Las necropsias practicadas a algunos de estos animales no han determinado las causas de los fallecimientos, por lo que se hará un especial seguimiento a los casos

Mónica Pérez
MÓNICA PÉREZMarbella

La imagen se repite cada año, especialmente en verano. Bañistas asisten atónitos a la presencia de un delfín en plena orilla de la playa. Algunas veces y gracias a la rápida intervención de los particulares, ayuntamientos y los profesionales del Aula del Mar de Málaga, el animal se salva y puede regresar al mar en poco tiempo. En otras, ya es demasiado tarde y fallece en la playa o incluso es encontrado sin vida flotando en el mar. El fenómeno no es nuevo, pero a los profesionales del Centro de Recuperación de Especies Marinas amenazadas (CREMA) del Aula del Mar les ha puesto en alerta el elevado número de casos registrados en un corto periodo de tiempo, apenas unas semanas, en el tramo de litoral desde Manilva a Marbella-Mijas. Las bases de datos de las que disponen en este organismo hablan de 14 animales aparecidos en apenas diez días del total de 45 registrados en todo lo que va de año 2017. Las necropsias realizadas hasta el momento a algunos de ellos, explica el veterinario del centro Juan José Castillo, no han arrojado la causa para estas muertes, por lo que esta situación detectada en la zona será objeto de un «especial seguimiento».
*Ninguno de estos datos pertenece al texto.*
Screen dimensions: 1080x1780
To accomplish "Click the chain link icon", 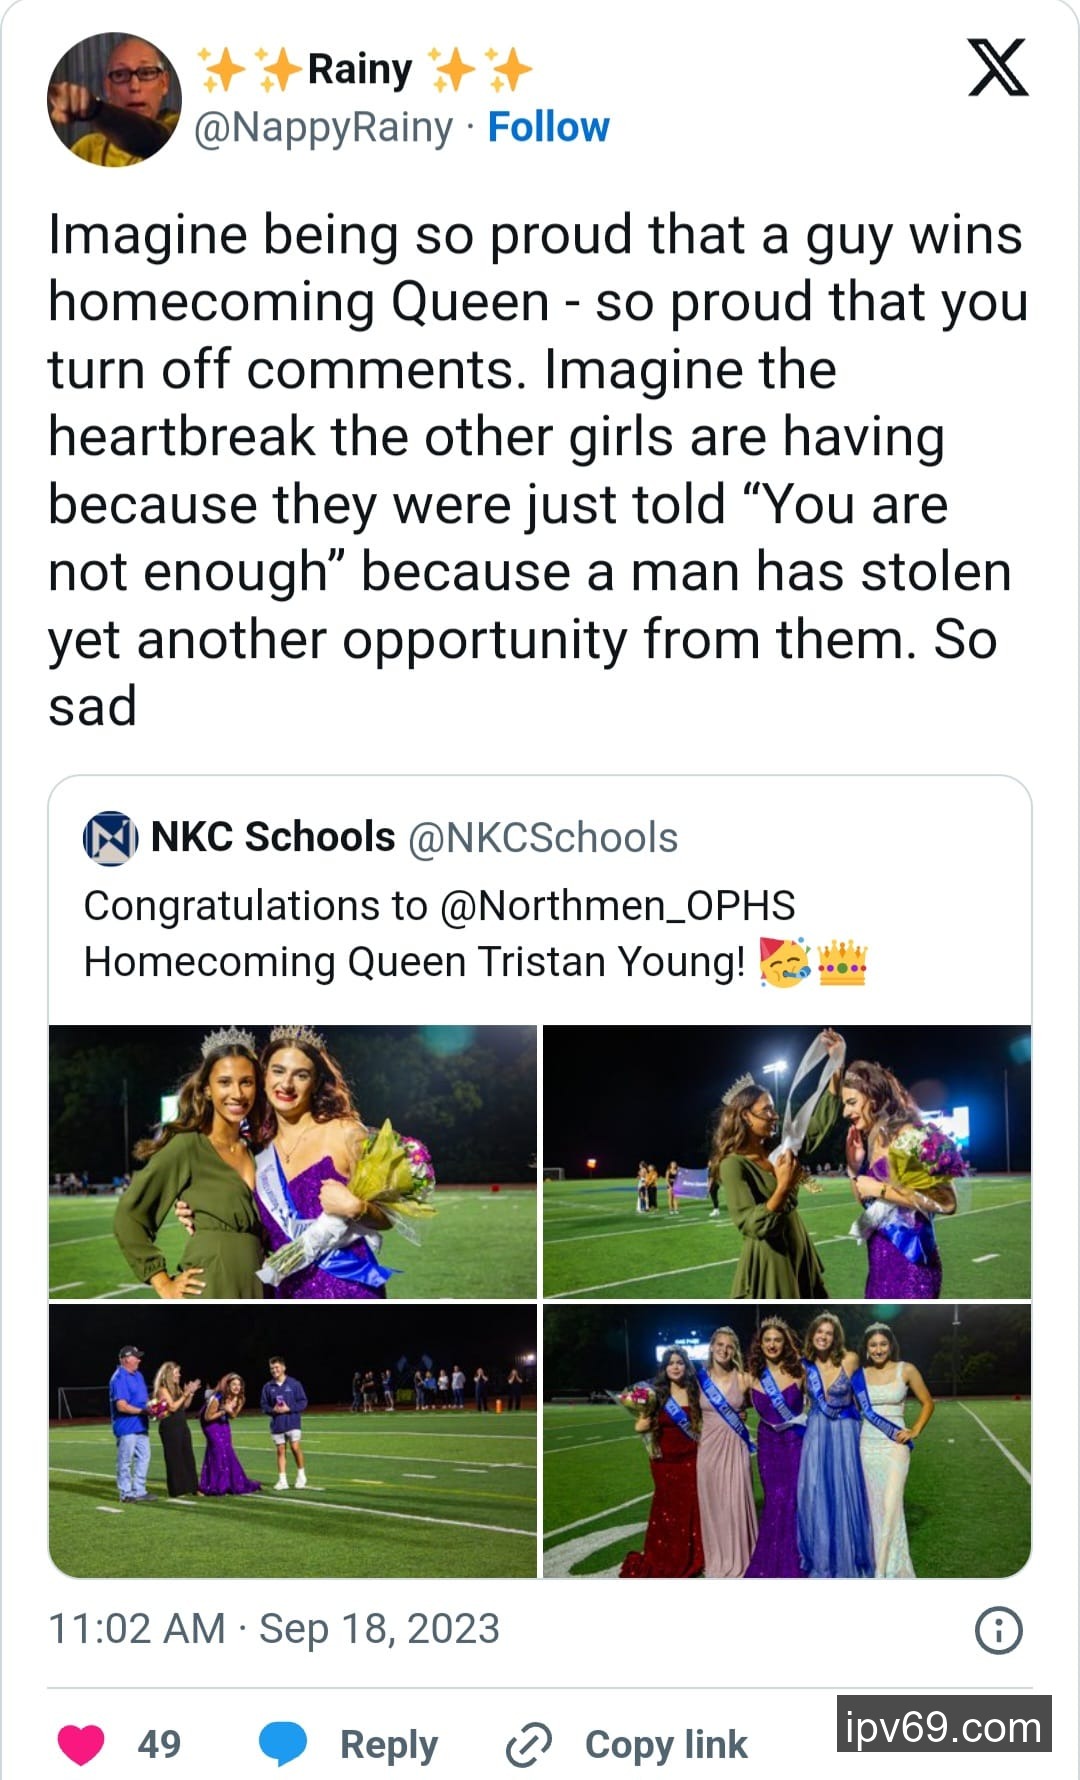I will click(528, 1745).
Y ello ocurre, paradójicamente, en un año caracterizado hasta el momento por un registro excepcionalmente bajo de animales rescatados. Hasta ahora, 45 animales, cuando la media en Málaga ronda entre los 70 y 100 animales cada año. «Suele ser la época entre agosto y septiembre la más intensa en cuanto a los registros» indican desde el Aula del Mar, «puesto que coincide con la finalización del verano, destetes y nacimientos de jóvenes delfines, en especial de delfín común y listado, los más abundantes en estas aguas», señalan.

Aunque los profesionales hablan de un «fenómeno natural», igualmente señalan que tal concentración de animales muertos en tan corto espacio de tiempo merece un seguimiento y estudio.
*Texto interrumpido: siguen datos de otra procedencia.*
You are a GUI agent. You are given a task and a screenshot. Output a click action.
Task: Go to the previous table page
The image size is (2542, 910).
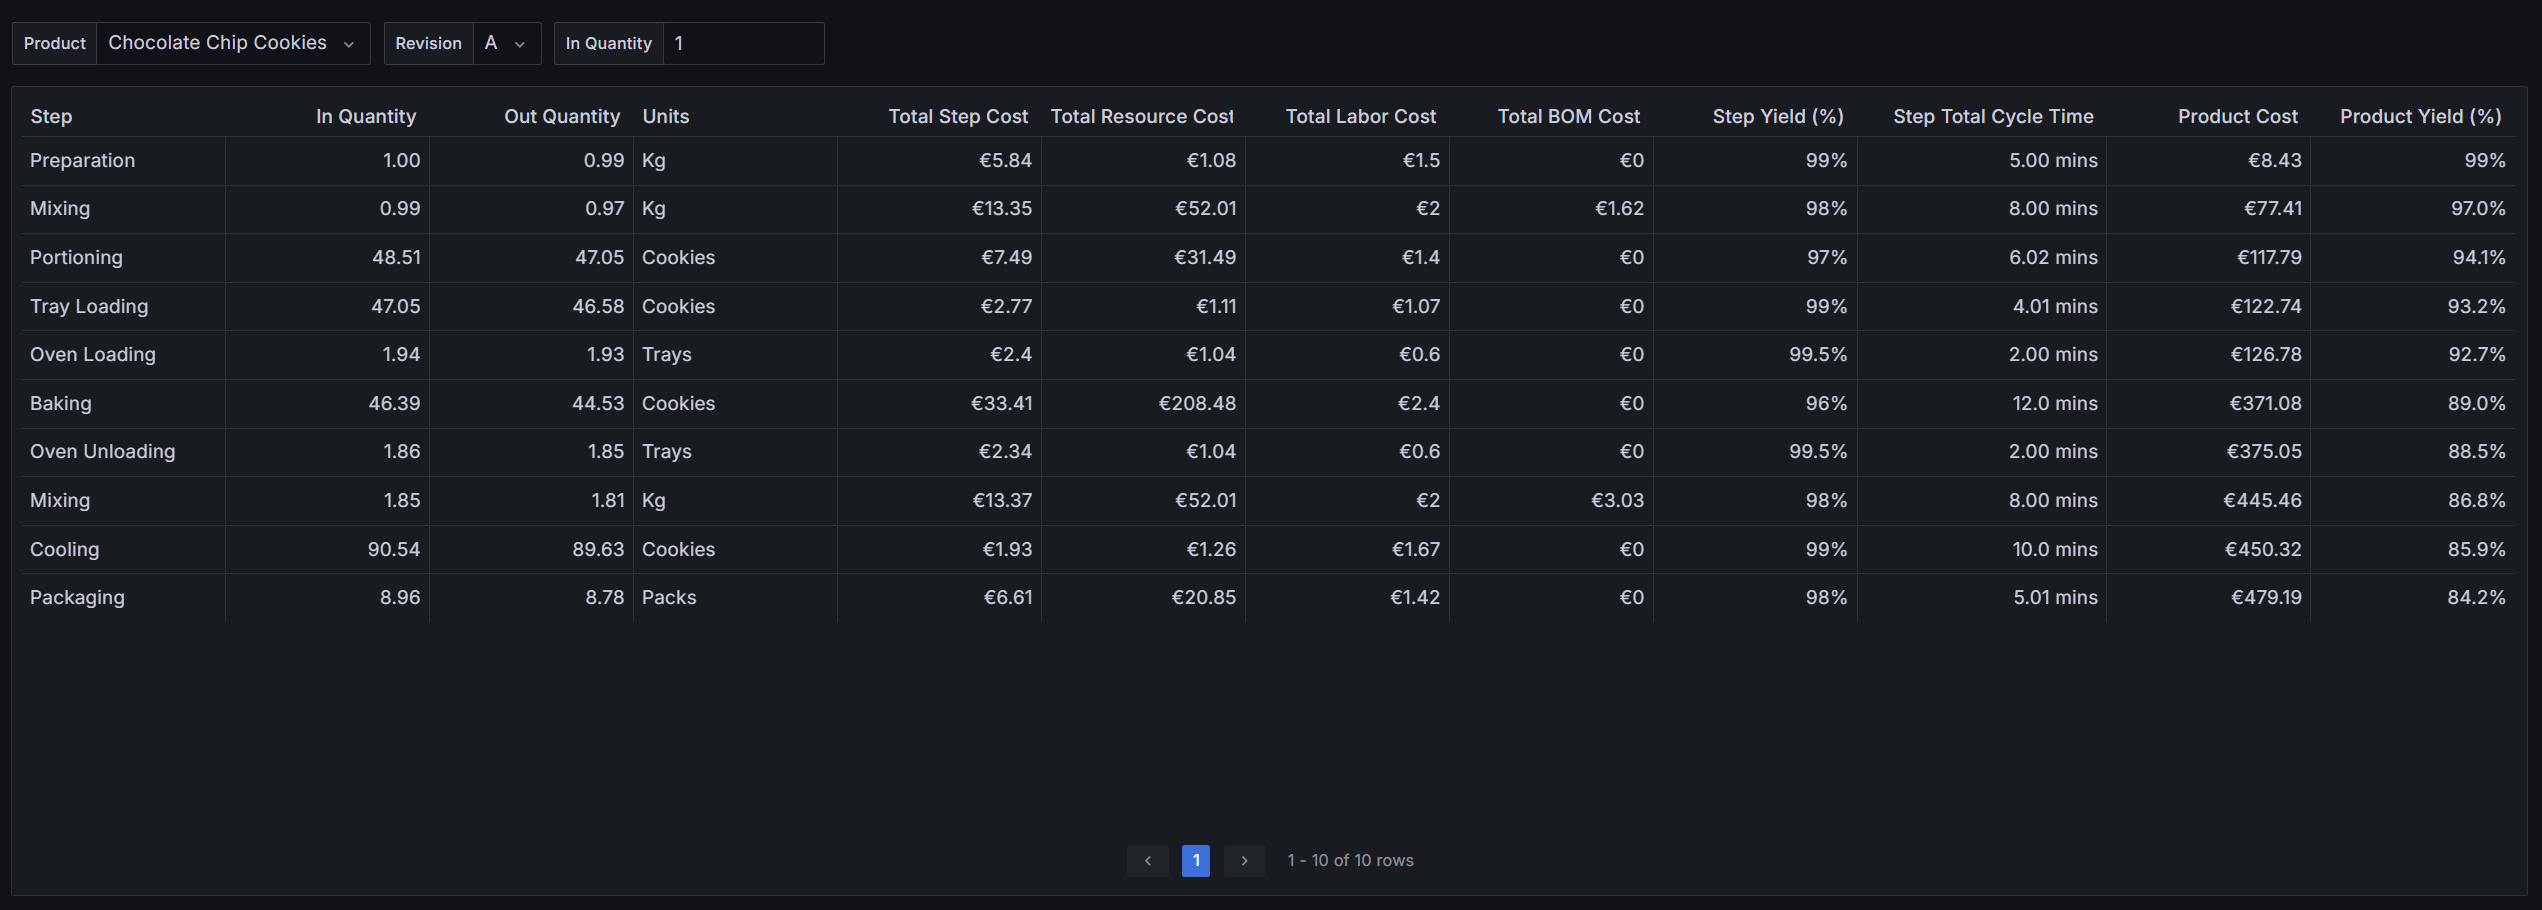[x=1147, y=860]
Una vez que los particulares o vigilantes de playas identifican la presencia de uno de estos animales, se da aviso tanto a las autoridades municipales, como a los técnicos el CREMA. En el ámbito municipal, las áreas de Sanidad y Playas son las primeras en intervenir. El concejal responsable de ésta última, Manuel Cardeña, comparte la inquietud ante este fenómeno y apunta a una situación de «sobrepoblación» de delfines en el litoral malagueño, que se acercan cada vez más a la orilla a buscar comida, lo que se traduce en varamientos.
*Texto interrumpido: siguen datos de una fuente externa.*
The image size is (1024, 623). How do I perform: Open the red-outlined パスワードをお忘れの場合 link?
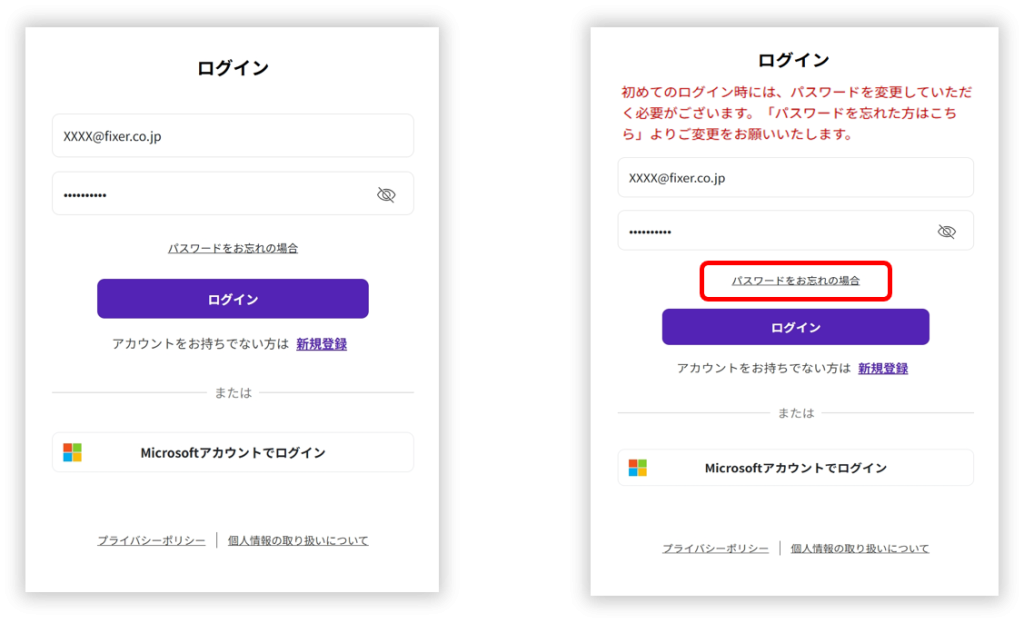click(x=795, y=281)
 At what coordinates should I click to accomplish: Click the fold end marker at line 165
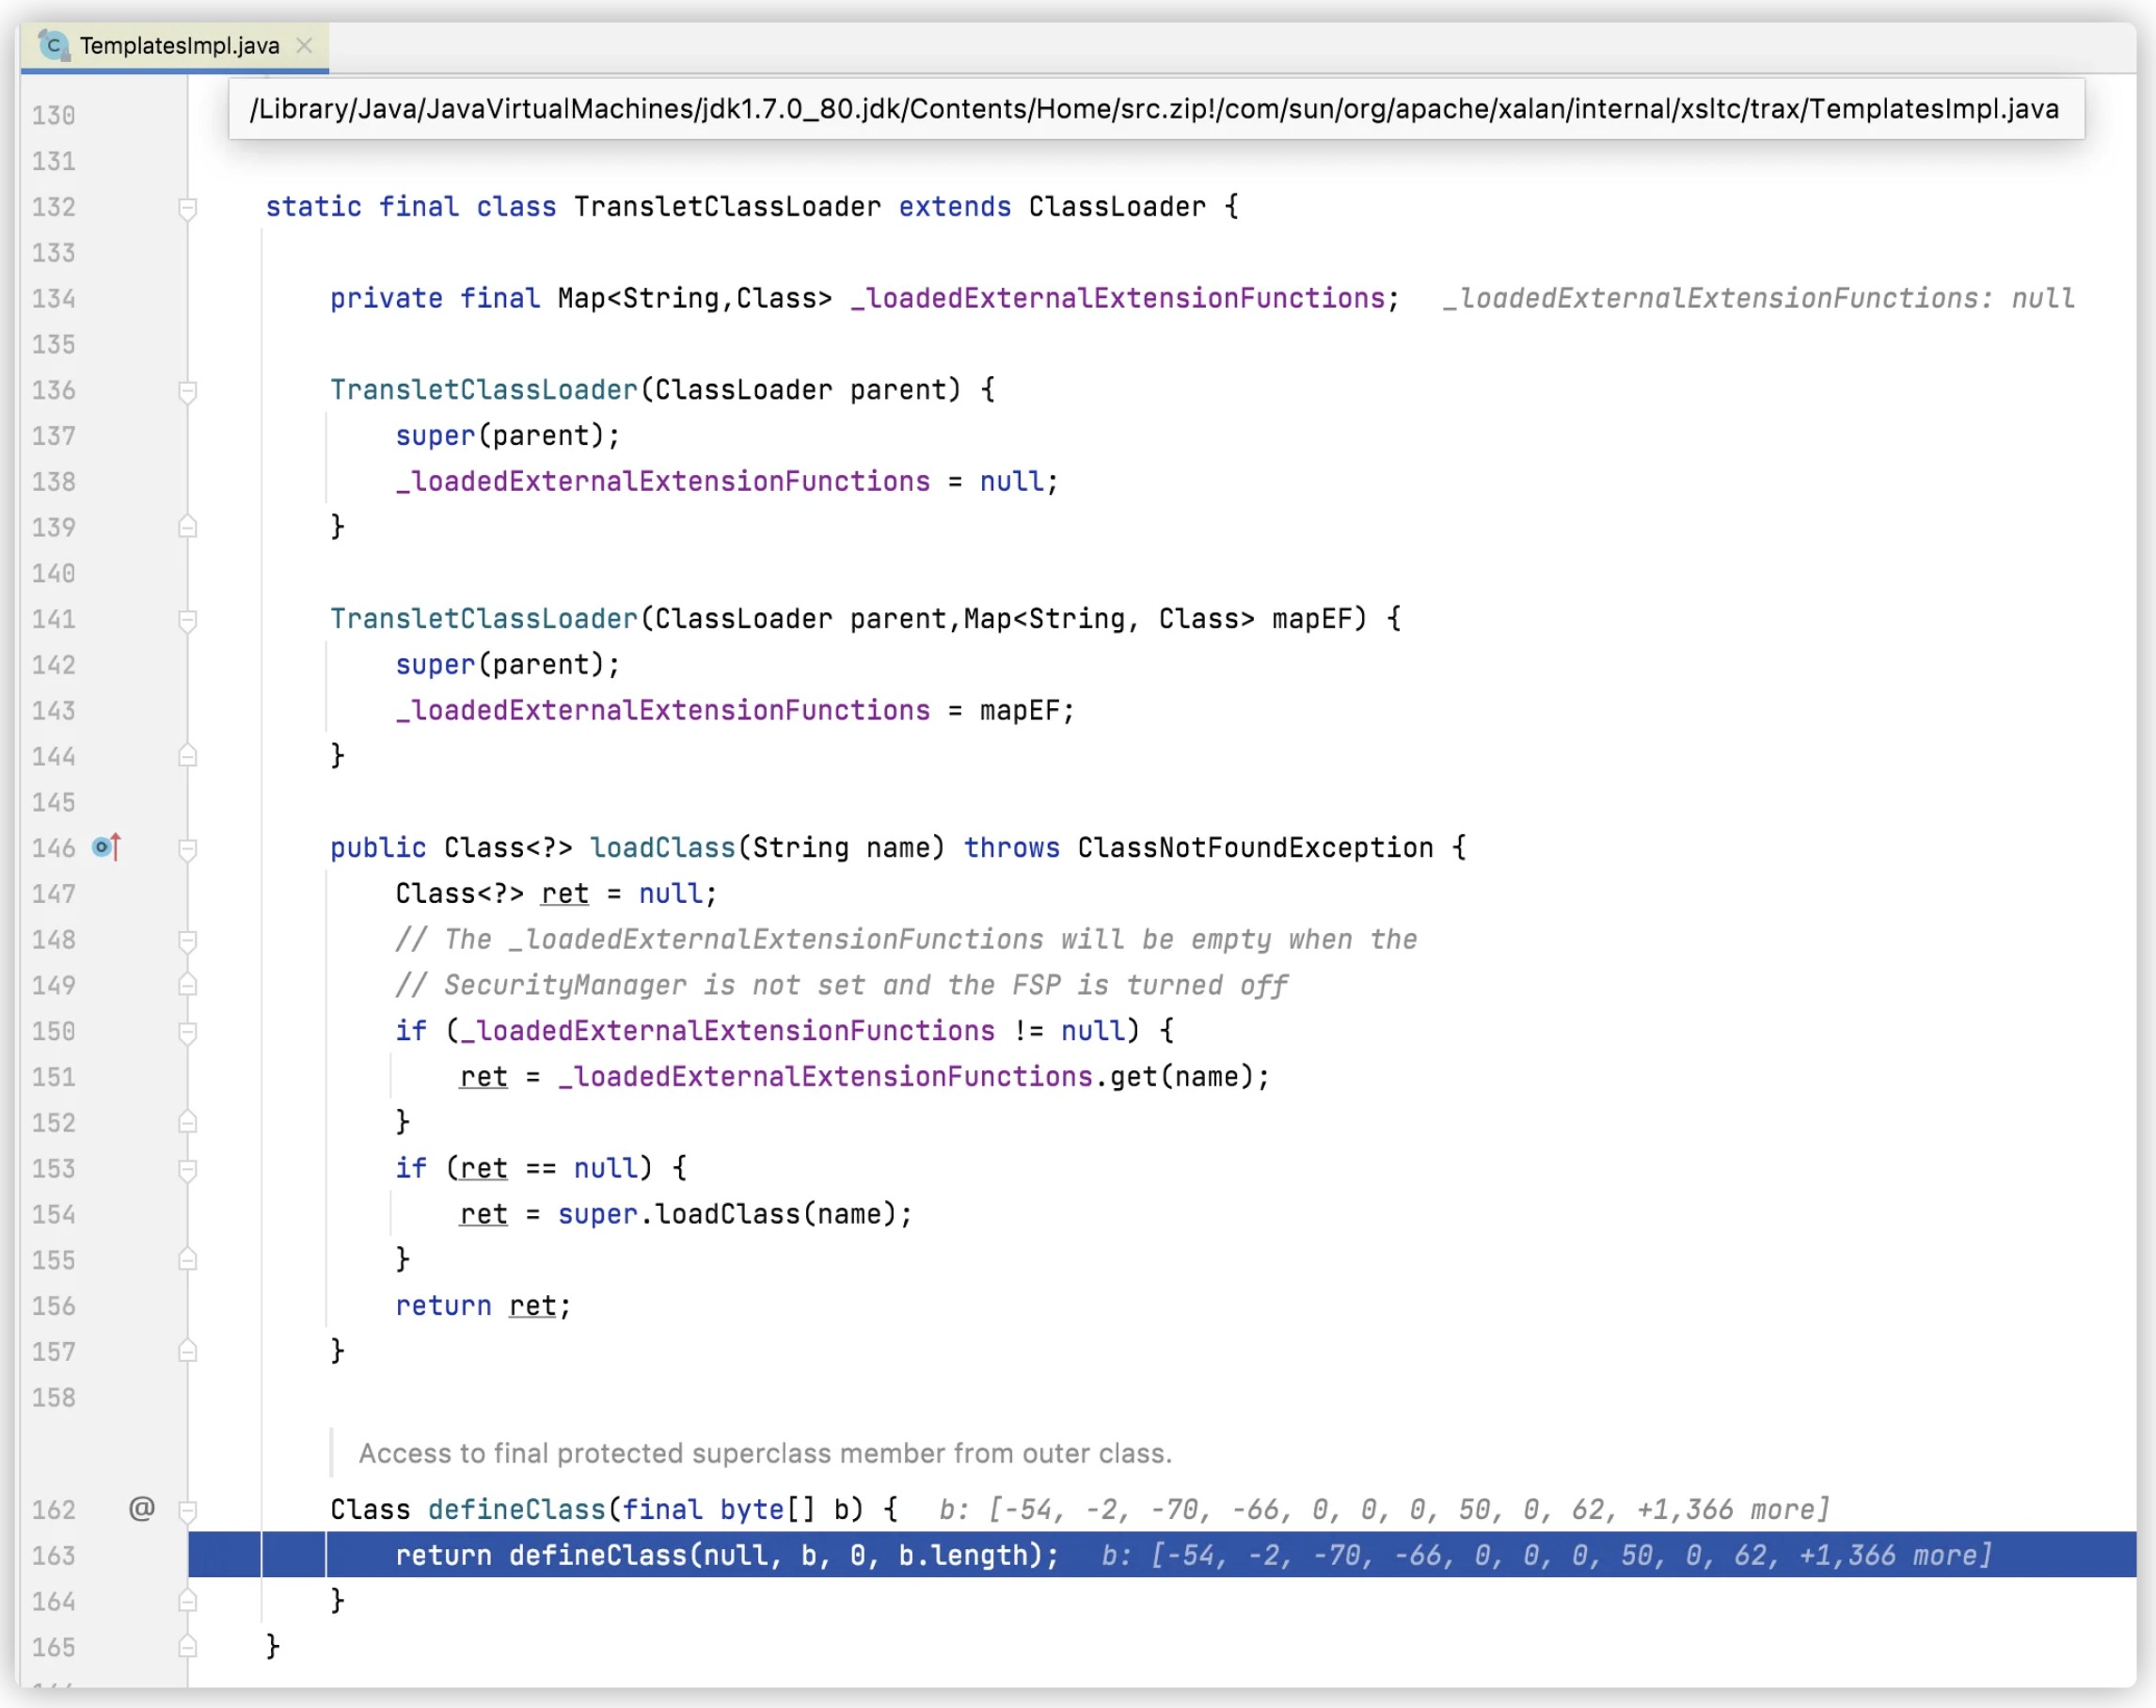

El cambio climático tampoco es ajeno. Y como han puesto de relieve expertos del Centro Oceanográfico, la Unión para la Conservación de la Naturaleza (UICN), del Aula del Mar y de la Junta de Andalucía, la subida de la temperatura del agua se deja sentir en la zona, lo que se relaciona con una reducción de la pesca; la proliferación de especies invasoras y otras, como las medusas; y el riesgo de varamiento de cetáceos, entre otros.

Mención destacada merece, como apunta en su informe el veterinario del Aula del Mar, la contaminación por sustancias tóxicas y la presencia de plásticos en el medio marino, siendo éstos de los efectos más perjudiciales que causamos en este medio. En este sentido, la contaminación por plástico, apunta, está tomando «especial relevancia» puesto que produce «tóxicos que libera el mar, pequeños trozos de plásticos que pueden ser ingeridos por todos los animales y grandes trozos de plástico que pueden provocar asfixia o estrangulamientos en distintas especies».

A lo largo de la historia de los registros realizados por el Centro de recuperación de Especies Marinas Amenazadas «se han encontrado ballenas, delfines y tortugas afectados de alguna u otra manera por la presencia de plásticos en el mar».